The guide is instructive and simplifies complex information.  Check out the short chapters that are of interest. In our endeavor to help parents age well until the end, having this information–and making certain that the elderly we care about have advance directives–can save major emotional upset at a time when sound reasoning is called for.

Hospitals, Care Facilities: What We Don’t Want for Aging Parents–Part 2

Part 2 continues with the conversation overheard behind the curtain…..

Daughter: Hi! You’re looking great, Mom. You’re comfortable now, huh? OK…that’s OK”  (sigh)     Horrible noise comes from Mrs. S.

Daughter“It’s awful–(pause)–Sally and Tom are downstairs and the kids are at camp…..”  Another noise from Mrs. S evidently signals recognition of another person who had just made his/her presence known.

Daughter“I wore your watch today, mine broke.”

New Voice: “Hi! I love you.”

Daughter“Betty’s here.”

Betty“Hi Ruth. Gotta smile today?”…. (quietly) “See the tears?”

Daughter: “OK, Mom. I know, I know it’s awful”……(long silence, perhaps rearranging the pillows)

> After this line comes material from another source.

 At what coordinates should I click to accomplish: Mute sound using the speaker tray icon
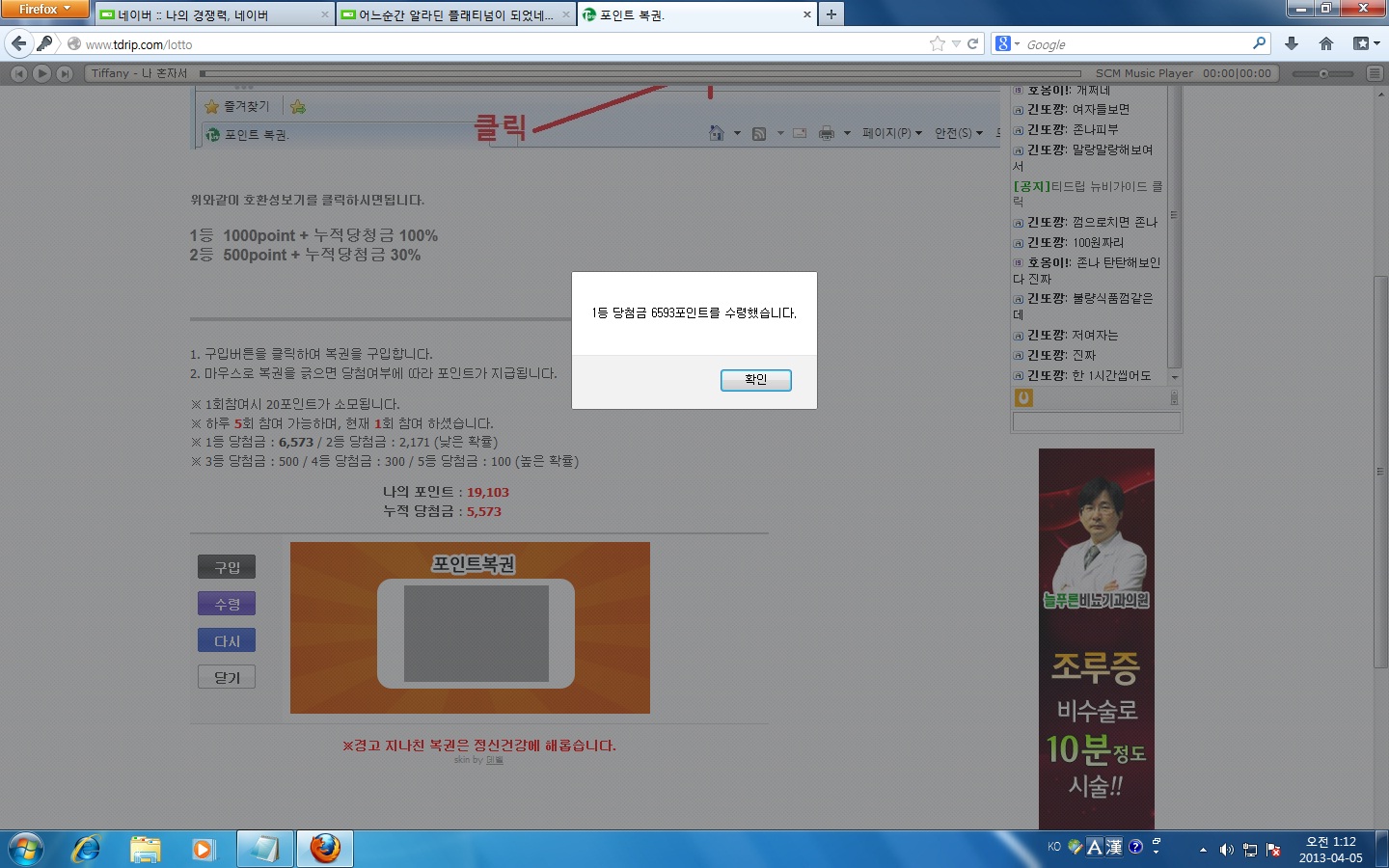1225,850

Betty“You look much more comfortable–she looks much more comfortable this way…..”

Male voice“She looks good anyhow–and she looks better than she has. You’re a strong lady, Ruth.”  (An awful loud burp from Mrs. S.)

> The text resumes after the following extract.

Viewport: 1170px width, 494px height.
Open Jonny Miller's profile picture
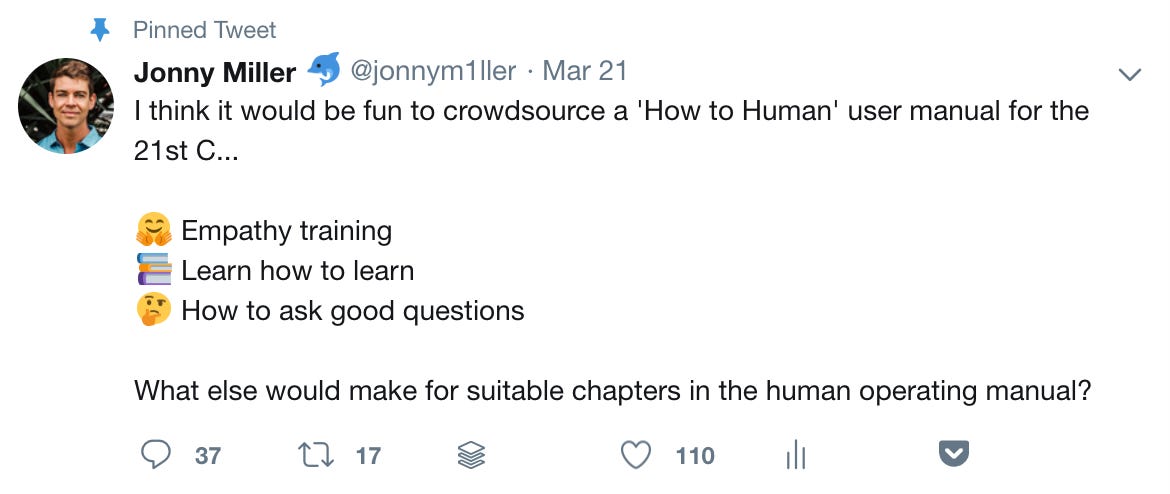tap(66, 106)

Voice“It’s good when you can cough–makes you feel better….I know it’s rough and you don’t want to be here.”

More conversation then–
Daughter“Mom, we’re gonna go. OK?” (pause). “OK?” (pause). “It’s OK–OK? Have a good night’s sleep, OK? See you tomorrow.”

And beneath the curtain I watched the stylish sling-back, high heel sandals turn to depart.

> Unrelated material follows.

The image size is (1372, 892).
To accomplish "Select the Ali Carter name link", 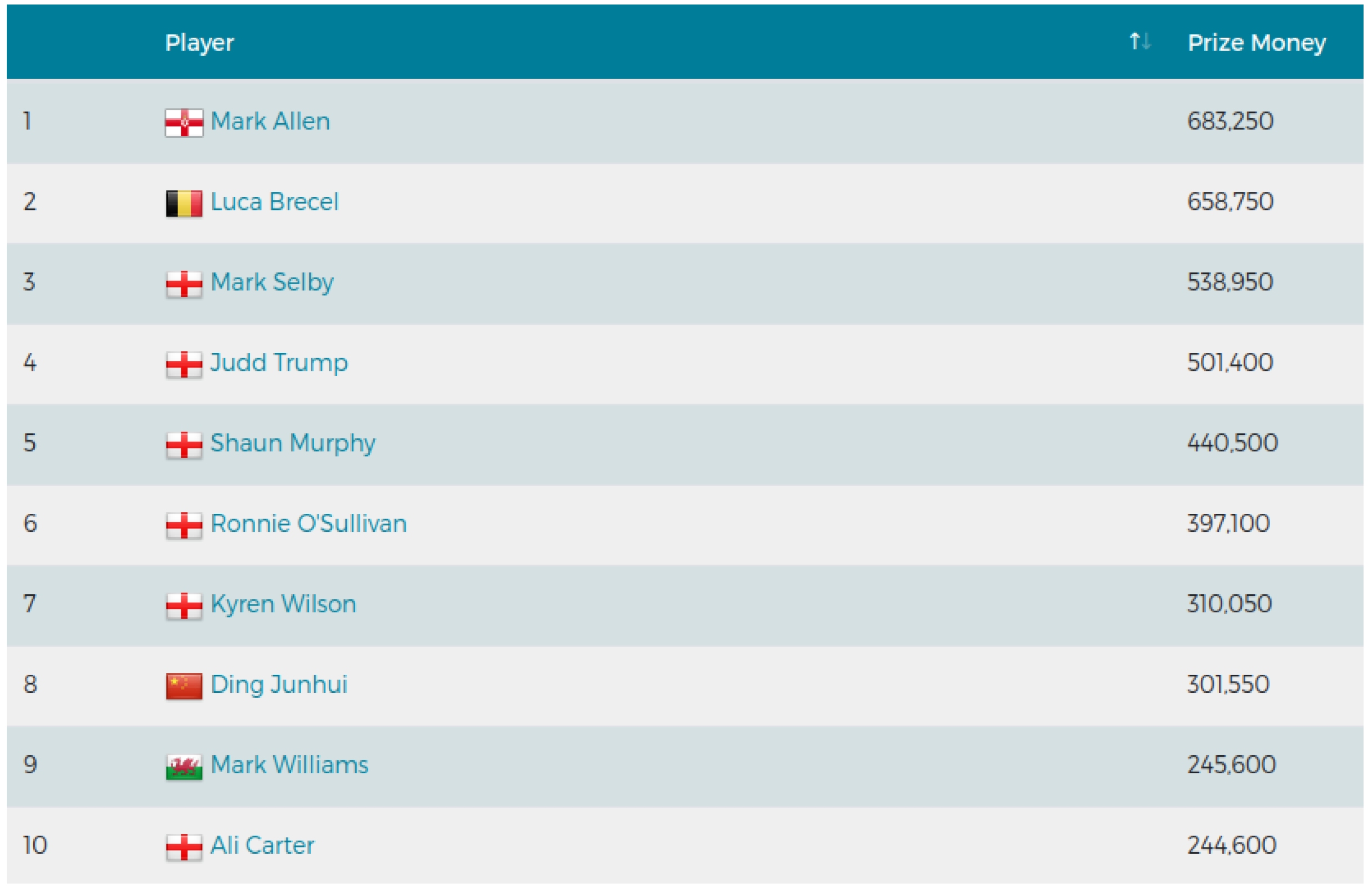I will pos(262,846).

During the conversation a male family member became visible on my side of the curtain at the foot of my bed. I acknowledged his presence but it created a moral dilemma for me. Should he know about Mrs. S’s experience the day before? If I didn’t say anything, who would?

My counseling skills surfaced and I settled on something like “I know how hard it must be.”

“It’s like a kick in the butt,” he responded, obviously sensitive to and upset by Mrs. S’s situation.

“She had a difficult time yesterday,” I offered. Pulled out her IV tube, pulled out her nasel tube. You might want to ask the nurse about it.” 

The following day a nurse and an orderly came in and Mrs. S and her possessions were wheeled out of the room. “Where’s she going anyway?” asked the third occupant of our  room.

“Six-South. She won’t be coming back.”
*                          *                         *                          *                         *          

Can  we assume Mrs. S had no advance directives–given no one medical power of attorney? Remember this was several decades ago. If she did, one wonders if she directed that her children make all the decisions or if she ever discussed her wishes with them.

On the other hand, if we want more control at the end of life, meet Eloise, who lived alone in their home after her husband died. Alert and active, she worried about enduring a helpless last stage of life. She left DNR (Do Not Resuscitate) post-it notes where they couldn’t be missed. She filled out her living will, health care proxy, power of attorney documents, completed all other documents and told any contemporary who would listen, to do the same. She unfailingly reviewed her final wishes with her doctor at each appointment and made everyone she knew aware of them. At age 95, after attending a luncheon and lecture, she went home, took a nap, and died in her sleep.

If we’re fortunate, we prepare ahead like Eloise and exit like Eloise. What if we aren’t as fortunate? Yesterday’s Part 1 post  generated one comment. Think about it.We can have everything in place, but unknowingly set things in motion that we can’t control.  For instance, advance directives do not take effect in 911 emergency situations. (Emergency medics are legally bound to try to save a life–probably never know about a person’s advance directives.)  Worrisome? More on this next post.

We try to help parents age well until the very end, but “stuff happens.” How can we protect against that happening?